You never know where the lightning will strike - when a familiar work will suddenly acquire a revelatory new dimension - and thus it was with her performance in Beethoven’s Piano Concerto No 1. After Barenboim and the Berlin Staatskapelle had delivered a briskly compact opening, Argerich asserted dominance with a springtime eagerness perfectly suited to this youthful, ardent work. The emotion in her playing came over in close-up, and her colour-shifts dramatised every twist and turn in the musical plot. She found a limpid expressiveness for the Largo, and put on cap and bells for the exuberant finale. The revelations came at pivotal points: harp-like chords heralding her return for the recapitulation in the first moment, and an ineffably sweet farewell phrase before the closing orchestral flourish. Such moments touched the whole with magic.
The encore was no less pleasurable for being predictable, as Barenboim joined her for a four-hand rendition of Schubert’s valedictory Rondo in A. They played like the old friends they are, and walked off with an arm over each other’s shoulder.
The first half of the second concert in the series was no less glorious, as Lisa Batiashvili joined Barenboim and his band for Tchaikovsky’s Violin Concerto in D. There was no trace of vanity in her playing or her body-language, and she presided over the orchestra as persuasively as Argerich had done – indeed, for much of the time Barenboim let this young Georgian virtuoso set the pace.
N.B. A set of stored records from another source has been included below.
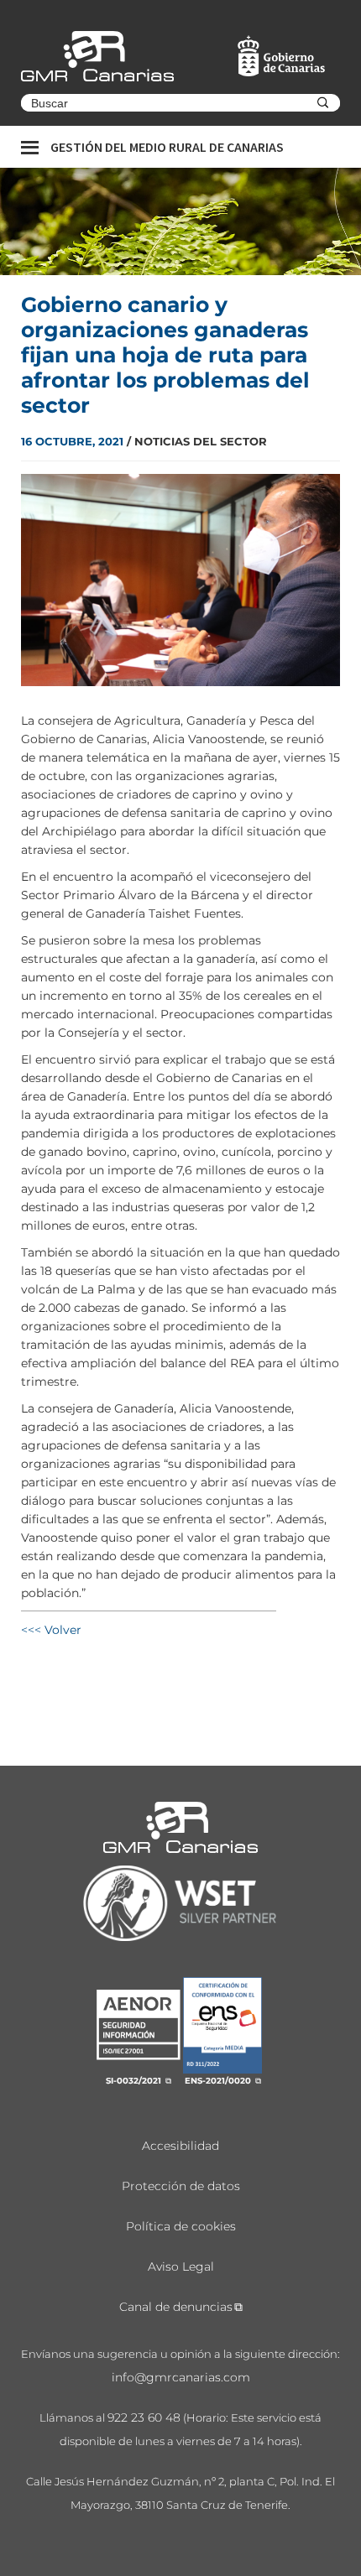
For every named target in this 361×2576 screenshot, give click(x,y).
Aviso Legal (181, 2266)
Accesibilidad (180, 2145)
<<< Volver (51, 1629)
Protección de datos (181, 2186)
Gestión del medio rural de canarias (167, 146)
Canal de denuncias (176, 2306)
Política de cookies (181, 2226)
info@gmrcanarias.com (181, 2377)
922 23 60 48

She brought classical restraint to this high-Romantic music, with no indulgence in swoops or slides apart from the ones dictated by the score, and she delivered those – even when rapidly double-stopped – with flawless ease and precision; for the Canzonetta she found a chaste beauty of sound.
Though impressively played, the orchestral ballast with which Barenboim filled out these concerts will not have pleased all tastes – Strauss’s Ein Heldenleben and Elgar’s second symphony are both in my view marred by a grandiose garrulousness – but his forthcoming recital series of Schubert’s complete piano sonatas should be fascinating.